Explanation of Responses:

* If the form is filed by more than one reporting person, see Instruction 4(b)(v).
** Intentional misstatements or omissions of facts constitute Federal Criminal Violations. See 18 U.S.C. 1001 and 15 U.S.C. 78ff(a).
(1) The sales reported in this Form 4 were effected pursuant to a Rule 10b5-1 trading plan adopted by the reporting person on March 2, 2018.
(2) Represents the weighted average share price of an aggregate total of 706 shares sold in the price range of $225.71 to $226.51 by the reporting person.
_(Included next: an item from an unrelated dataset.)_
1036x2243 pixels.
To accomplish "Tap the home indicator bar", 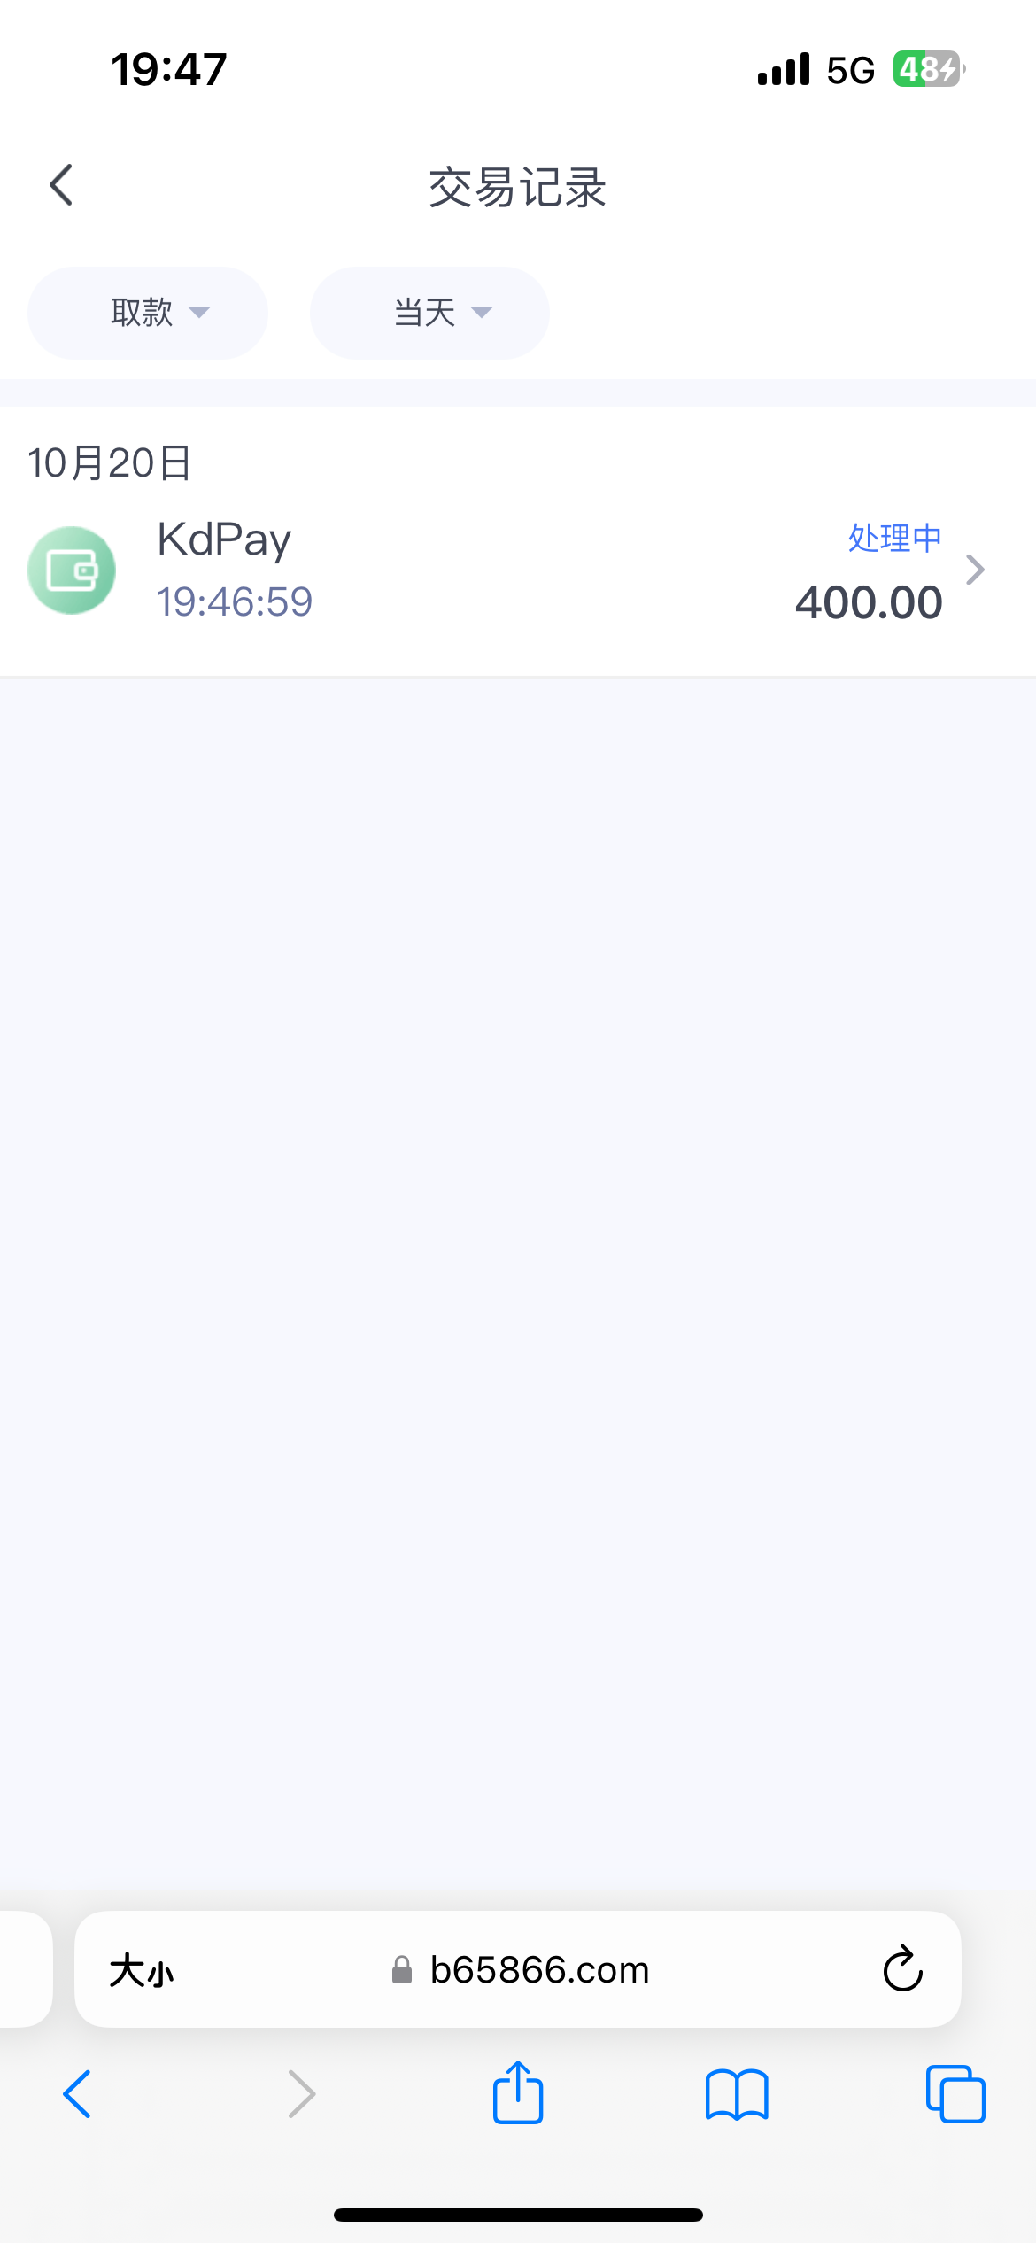I will click(x=518, y=2215).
The reporting person undertakes to provide upon request by the Commission staff, the issuer or a security holder of the issuer, full information regarding the number of shares sold at each separate price.
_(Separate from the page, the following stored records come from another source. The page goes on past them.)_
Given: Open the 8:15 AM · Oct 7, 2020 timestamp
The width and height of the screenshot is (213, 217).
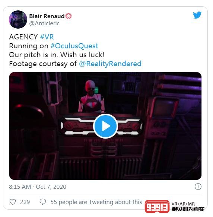Looking at the screenshot, I should [x=38, y=187].

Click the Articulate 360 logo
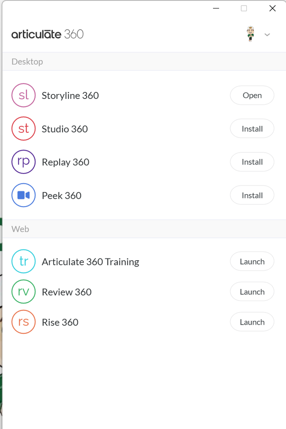tap(48, 34)
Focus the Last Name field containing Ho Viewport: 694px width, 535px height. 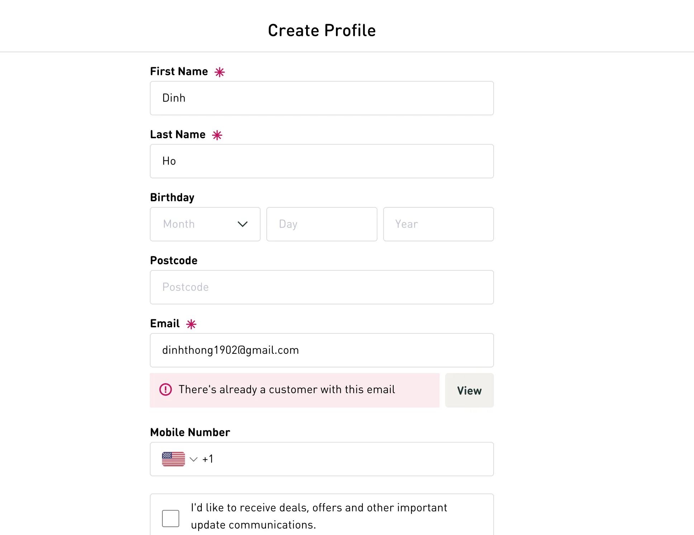(x=322, y=161)
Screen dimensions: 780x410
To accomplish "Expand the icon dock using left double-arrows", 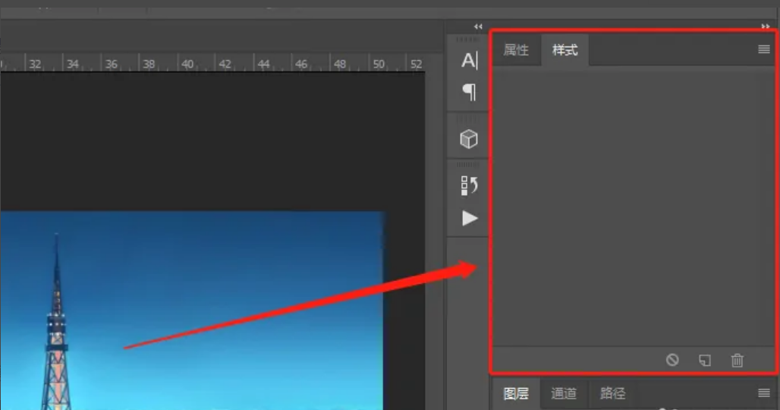I will pos(478,27).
(3) Represents the weighted average share price of an aggregate total of 3,178 shares sold in the price range of $226.76 to $227.60 by the reporting person. The reporting person undertakes to provide upon request by the Commission staff, the issuer or a security holder of the issuer, full information regarding the number of shares sold at each separate price.
(4) Represents the weighted average share price of an aggregate total of 1,110 shares sold in the price range of $228.00 to $228.97 by the reporting person. The reporting person undertakes to provide upon request by the Commission staff, the issuer or a security holder of the issuer, full information regarding the number of shares sold at each separate price.
(5) Represents the weighted average share price of an aggregate total of 3,701 shares sold in the price range of $229.00 to $229.84 by the reporting person. The reporting person undertakes to provide upon request by the Commission staff, the issuer or a security holder of the issuer, full information regarding the number of shares sold at each separate price.
(6) Represents the weighted average share price of an aggregate total of 1,605 shares sold in the price range of $230.00 to $230.96 by the reporting person. The reporting person undertakes to provide upon request by the Commission staff, the issuer or a security holder of the issuer, full information regarding the number of shares sold at each separate price.
(7) Represents the weighted average share price of an aggregate total of 200 shares sold in the price range of $231.03 to $231.22 by the reporting person. The reporting person undertakes to provide upon request by the Commission staff, the issuer or a security holder of the issuer, full information regarding the number of shares sold at each separate price.
(8) Subject to the reporting person's continuing service, one forty-eighth (1/48th) of the shares subject to the option shall vest each month on the same day as the vesting commencement date, such that the shares subject to the option shall become fully vested and exercisable on the fourth (4th) anniversary of the vesting commencement date. The vesting commencement date for this option is October 1, 2013.
(9) Subject to the reporting person's continuing service, 1/48th of the total shares subject to the option shall vest every month after March 1, 2014.
(10) Subject to the reporting person's continuing service, twenty-five percent (25%) of the shares subject to the option shall vest and become exercisable on the one year anniversary of the vesting commencement date, and thereafter, one forty-eighth (1/48th) of the total shares subject to the option shall vest each month on the same day as the vesting commencement date. The vesting commencement date for this option is May 1, 2015.
(11) Subject to the reporting person's continuing service, twenty-five percent (25%) of the shares subject to the option shall vest and become exercisable on the one year anniversary of the vesting commencement date, and thereafter, one forty-eighth (1/48th) of the shares subject to the option shall vest each month on the same day as the vesting commencement date, such that the shares subject to the option shall become fully vested and exercisable on the fourth (4th) anniversary of the vesting commencement date. The vesting commencement date for this option is May 1, 2016.

Note: File three copies of this Form, one of which must be manually signed. If space is insufficient, see Instruction 6 for procedure.

Potential persons who are to respond to the collection of information contained in this form are not required to respond unless the form displays a currently valid OMB number.